Jusqu’à voir les idées luxembourgeoises peser sur le futur européen?

«Le Luxembourg est peut-être un petit pays, mais cela lui permet de tester de manière réaliste des choses qui pourraient ensuite être dupliquées ailleurs à plus grande échelle. C’est toute l’importance du digital twin. Nous pouvons être un test-bed. Dans le domaine énergétique, le Luxembourg a une carte à jouer. Cette année, nous devrions lancer un premier cas d’usage en fin d’année. Rien n’empêcherait que des gens qui construisent des batteries viennent les tester ici dans des conditions réelles.

Est-ce possible de s’affranchir des règles?

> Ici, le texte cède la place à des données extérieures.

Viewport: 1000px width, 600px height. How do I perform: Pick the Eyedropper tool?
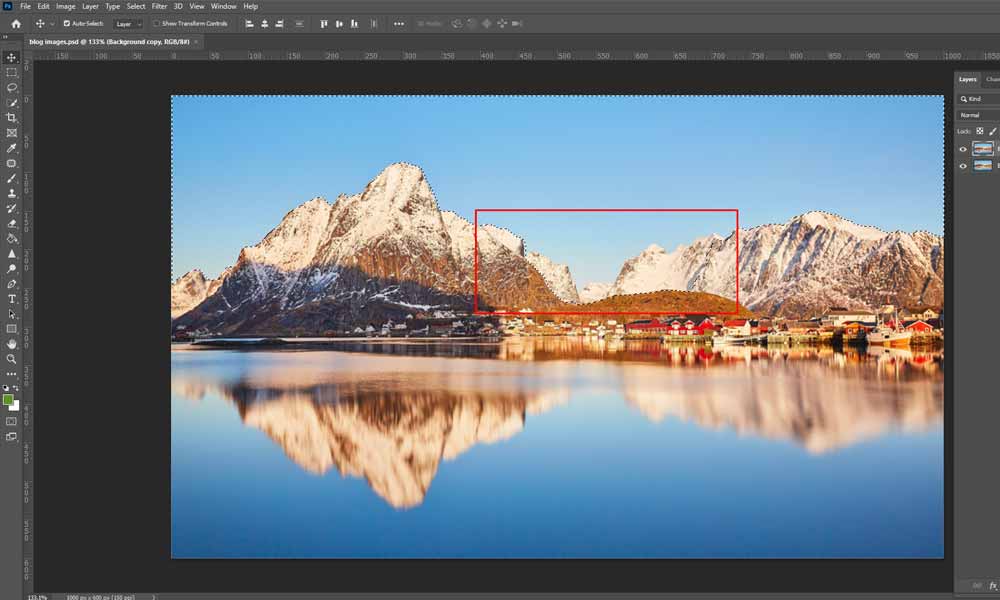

«Nous commençons les discussions. Nous avons visité récemment EnergyVille, près de Genk, sur le terrain des anciennes mines. Ce site est en dehors de la régulation. Ils peuvent tout tester avec des maisons, des entreprises, des petites zones industrielles. Nous aimerions avoir une EnergyVille au Luxembourg, sur des zones franches. C’est important pour tout ce que nous développons et qui n’est pas permis par le régulateur. Ça pourrait être un quartier.»